Information regarding (i) First United’s stock purchase plans, including authorizations relating to the Pension Plan, and (ii) purchases of shares of Common Stock by First United and by the Trust Department during 2020 was disclosed in the November 25 Form 8-K, the Amended March 2020 Form 10-Q, First United’s Quarterly Report on Form 10-Q, as amended by Amendment No. 1 on Form 10-Q/A, for the quarter ended June 30, 2020, First United’s Current Report on Form 8-K, filed with the SEC on August 28, 2020, and First United’s Quarterly Report on Form 10-Q for the quarter ended September 30, 2020.  Information about any future purchases will be disclosed if, as, and when required by the Exchange Act.

 

Important Additional Information

 

First United, its directors and certain of its executive officers will be deemed to be participants in the solicitation of proxies from First United’s shareholders in connection with First United’s 2021 annual meeting of shareholders.

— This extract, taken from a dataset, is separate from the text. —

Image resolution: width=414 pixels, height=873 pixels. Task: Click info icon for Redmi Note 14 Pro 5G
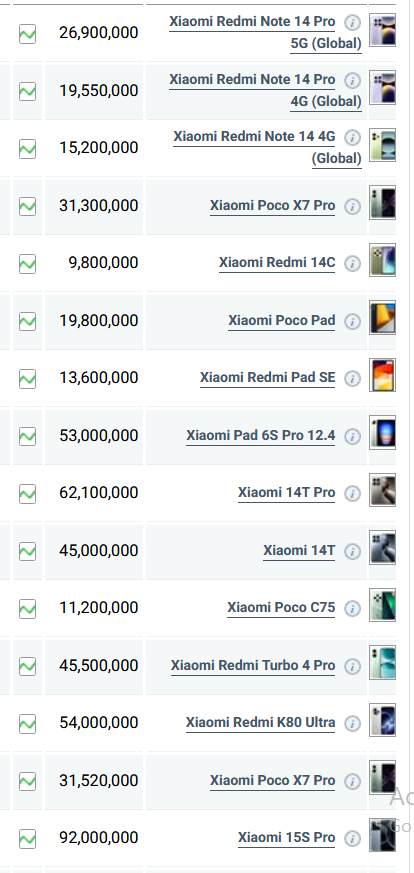pyautogui.click(x=352, y=22)
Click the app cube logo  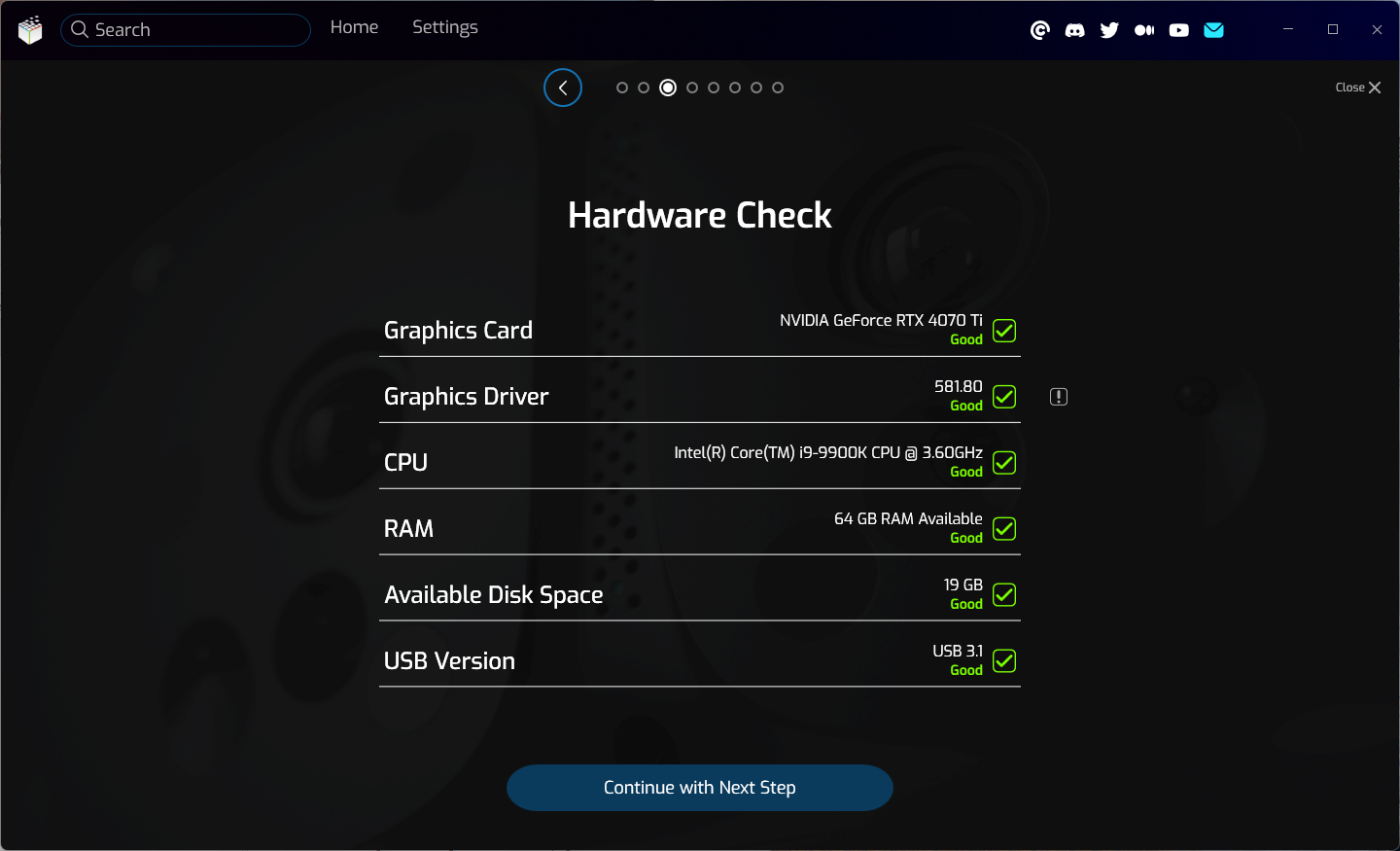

First United intends to file a definitive proxy statement and a BLUE proxy card with the Securities and Exchange Commission (the “SEC”) in connection with any such solicitation of proxies from First United shareholders. SHAREHOLDERS OF FIRST UNITED ARE STRONGLY ENCOURAGED TO READ SUCH PROXY STATEMENT, ACCOMPANYING BLUE PROXY CARD AND ALL OTHER DOCUMENTS FILED WITH THE SEC CAREFULLY AND IN THEIR ENTIRETY WHEN THEY BECOME AVAILABLE AS THEY WILL CONTAIN IMPORTANT INFORMATION. Exhibit 99.2 to First United’s Current Report on Form 8-K, filed with the SEC on January 12, 2021 (“Exhibit 99.2”) contains information regarding the direct and indirect interests, by securities holdings or otherwise, of First United’s directors and executive officers in First United’s securities. If the holdings of First United’s securities change from the amounts provided in Exhibit 99.2, then such changes will be set forth in SEC filings on Form 3, 4, and 5, which can be found through First United’s website at http://investors.mybank.com/ or through the SEC’s website at www.sec.gov. Information can also be found in First United’s other SEC filings, including its Annual Report on Form 10-K for the year ended December 31, 2019. Updated information regarding the identity of potential participants, and their direct or indirect interests, by security holdings or otherwise, will be set forth in the definitive proxy statement and other materials to be filed with the SEC in connection with the 2021 annual meeting of shareholders. Shareholders will be able to obtain the definitive proxy statement, any amendments or supplements to the proxy statement and other documents filed by First United with the SEC at no charge at the SEC’s website at www.sec.gov. Copies will also be available at no charge at First United’s website at http://investors.mybank.com/.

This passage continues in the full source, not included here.